Caution for those chasing the wave

According to PropTrack, Perth has been the strongest performing capital city by far with values rising more than 20% in the past year.

But Ms Hill cautioned that too many investors have been piling into Perth and overpaying for inferior dwellings. She said investors are making risky decisions, doing less diligence and “almost buying sight unseen” because they are competing against dozens of offers.

“Perth has just been going completely bonkers for a couple of years. By the time you [buy] and it's been in the media, the bulk of capital growth has already happened.”

Perth's property market has outperformed over the past year, with many investors flocking to the state.

Ms Hill said while Victoria’s rental yields may not be as attractive compared to South Australia or Perth, investment is a long game.

Boasting above average population growth, the state continued to be a sound investment spot with solid prospects for cash flow and capital growth, she added.

“Not only are there fewer buyers on the ground, property prices have been subdued over the past year, and the vacancy rate in Melbourne is just one per cent,” she pointed out.

“The smartest investors are cherry-picking the best opportunities in Victoria that offer superior upside potential for anyone who is prepared to look past the current rental reform and tax agenda.”

Buying opportunities for brave investors

For those looking to swim against the tide, Ms Hill outlined several Victorian regions with strong long-term prospects.

She pointed to Geelong, which is economically strong, growing and has billions splurged on infrastructure.

“Somewhere like Geelong is third in the country of favourite places for Australians to move to. You've got much less competition and all these growth drivers are there, but no one's talking about it,” she said.

She said very little capital growth has occurred there in recent years but it’s poised to take off.

“It’s a buyer’s market where you've got more clout when it comes to negotiating a deal as well,” she said.

“It’s just going to keep going up because the supply of rental properties isn’t there.”

Ms Hill has also nominated Berwick in Melbourne’s south east and Delacomb in Ballarat for their price growth and affordability.

Outer south eastern suburbs such as Cranbourne and Frankston also offered sound investment options.

Melbourne's Frankston, around 40km south east of the city, has been earmarked as an attractive location for investors.

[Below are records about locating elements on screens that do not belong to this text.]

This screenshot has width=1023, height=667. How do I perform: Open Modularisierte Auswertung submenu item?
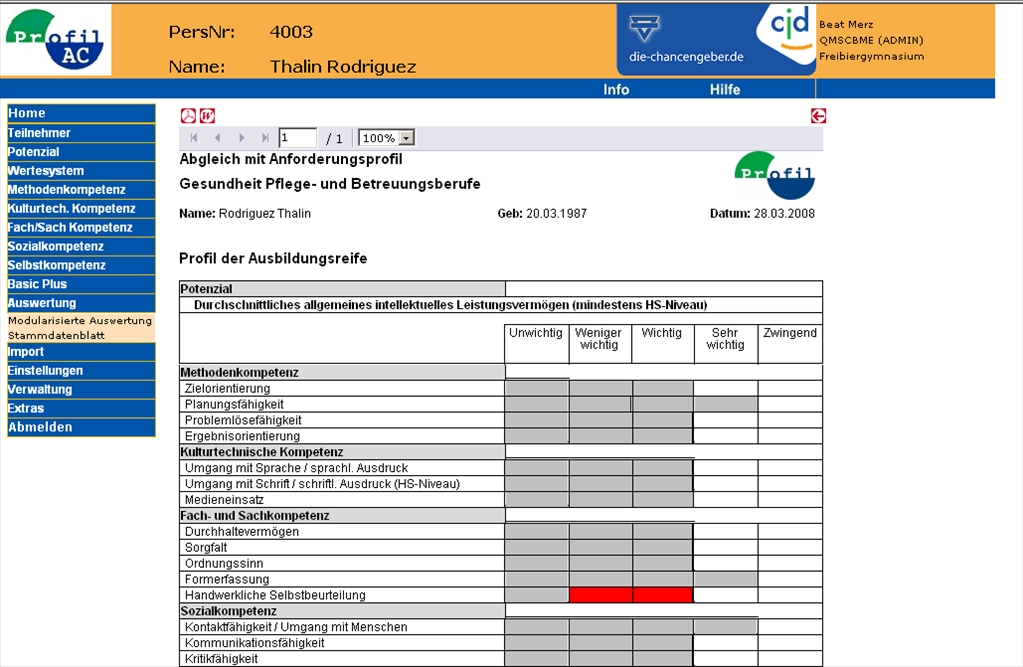pos(80,321)
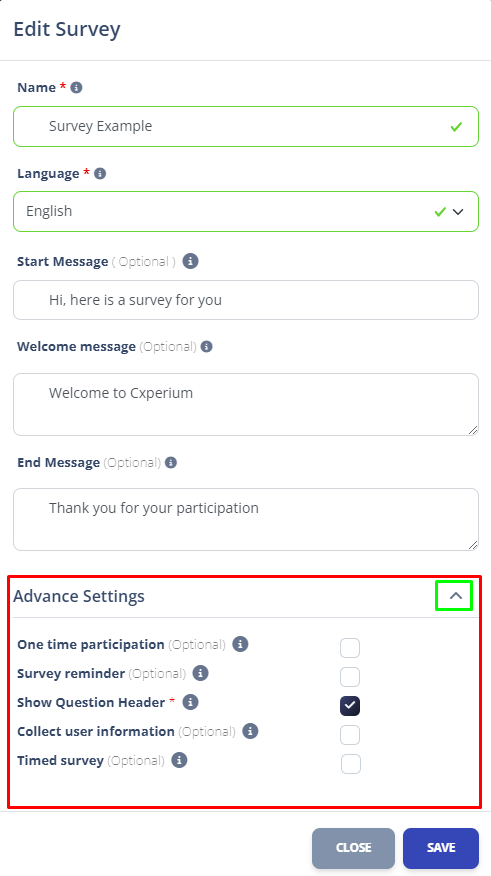Enable the One time participation checkbox

pos(350,648)
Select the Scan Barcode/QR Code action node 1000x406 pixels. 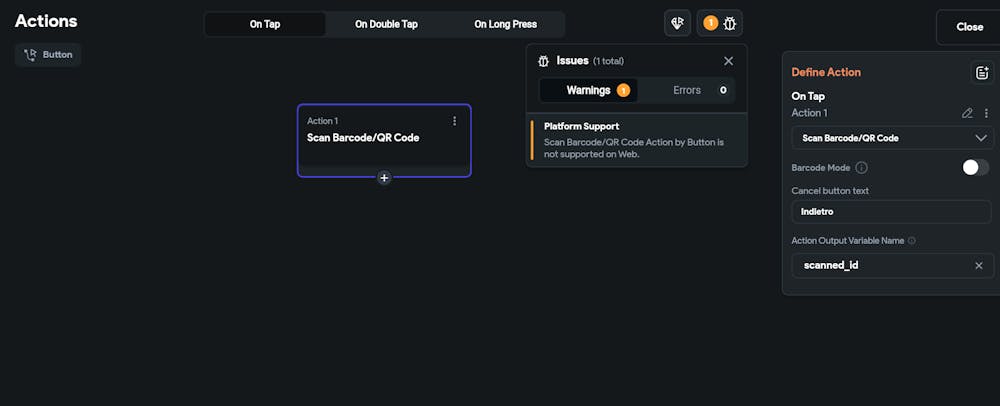(x=384, y=140)
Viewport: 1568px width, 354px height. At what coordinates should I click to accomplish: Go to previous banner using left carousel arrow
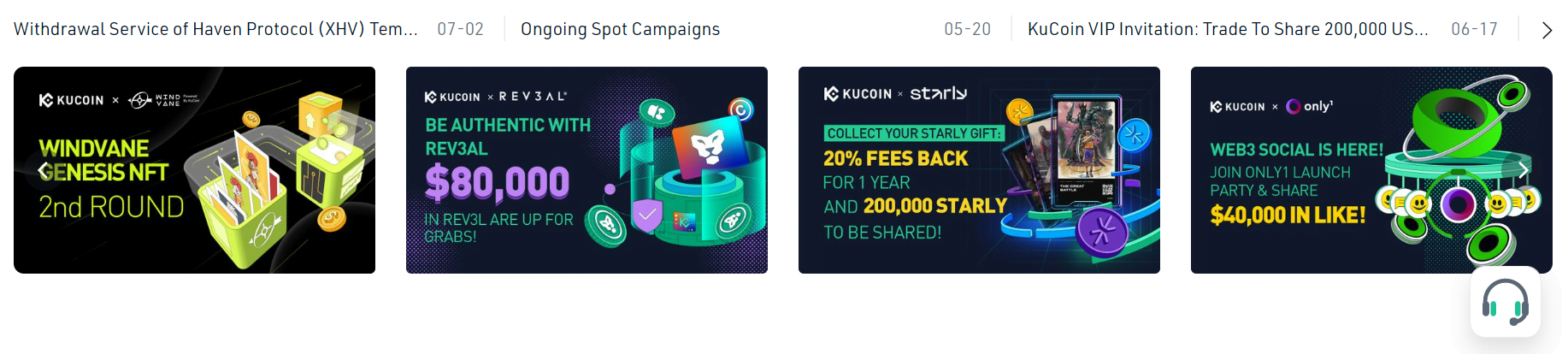coord(43,170)
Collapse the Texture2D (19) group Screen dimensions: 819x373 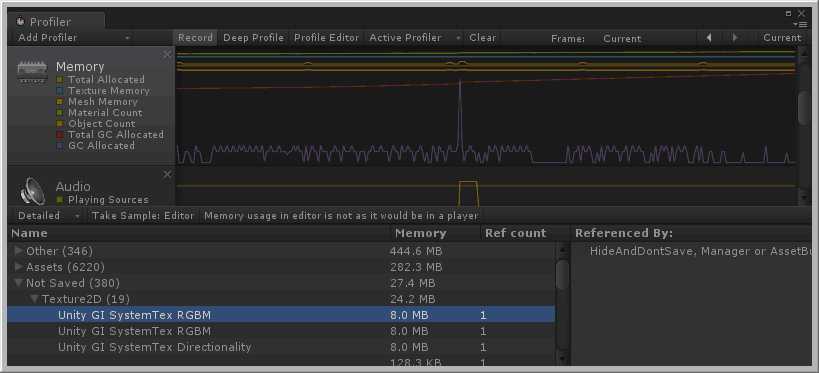click(x=34, y=299)
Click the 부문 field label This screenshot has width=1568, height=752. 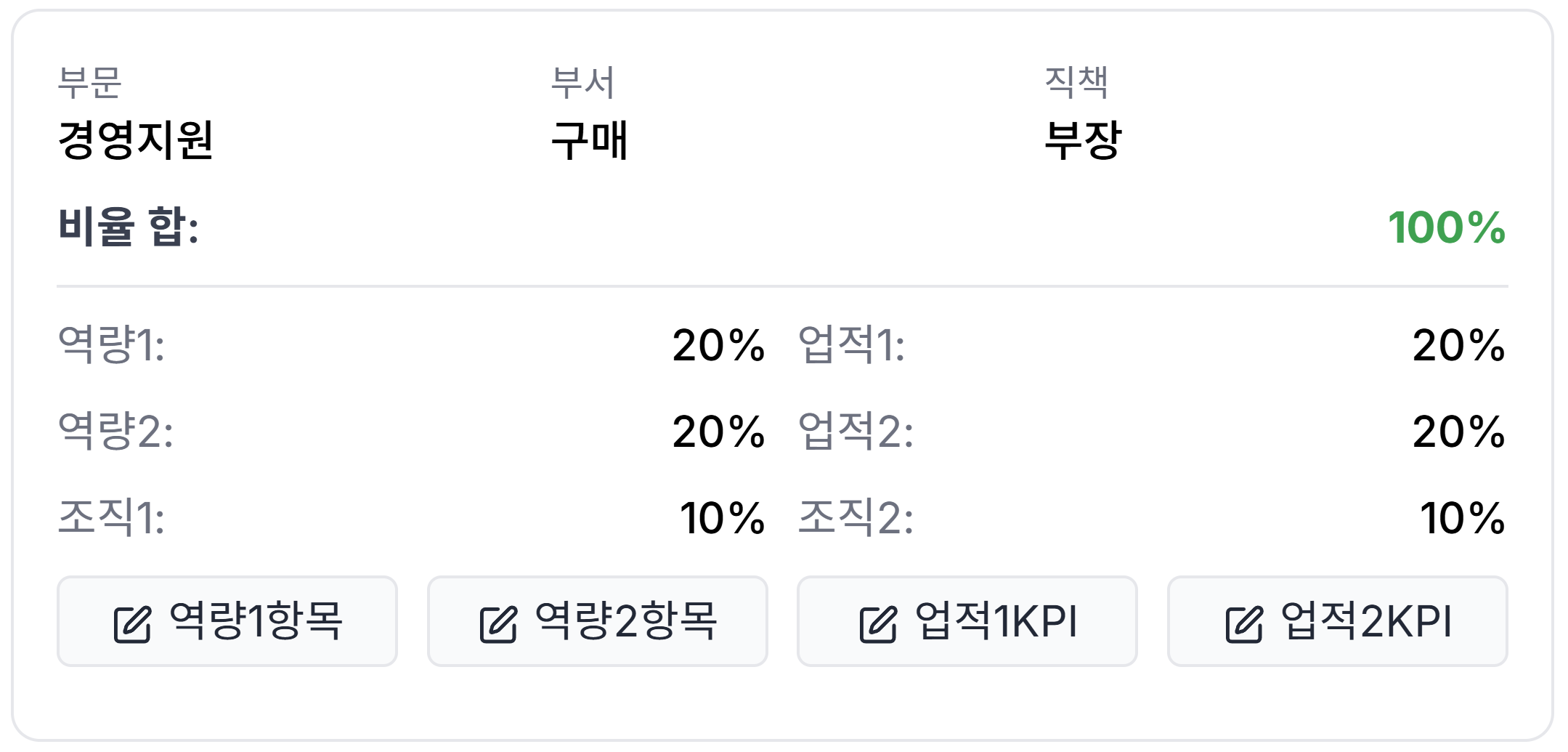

In addition, boutique apartments and smaller blocks in well-established areas of inner Melbourne, as well as suburbs in Ballarat, Bendigo, Geelong were worth considering.

She said the best areas in Victoria for investment depended on budget, but locations with above average population growth, a diversity of industries, access to train lines and infrastructure were the best drivers for growth.

Crunching the numbers on Australia's Hot 100 suburbs

National Property Buyers director Antony Bucello said the Victorian investors he has seen offloading their properties have usually already realised their capital gains.

“It depends on the type of property they have, but certainly the land tax increase has impacted on a number of people as well the interest rate rises,” he said.

“For some people, rental increases haven't been the same as the expenses they’re going to incur, therefore we're definitely seeing a lot of investors sell up.”

Some investors have been using their gains to reduce debt or renovate their homes, he said.

While new investors are a “little bit quiet” at the moment and approaching the market with caution, Victoria offers sound investment opportunities, he said.

“I genuinely believe over the long term the capital gains are going to be really good in Victoria. There's lots of capital gains to be realised in Melbourne in particular, in a number of areas,” he said.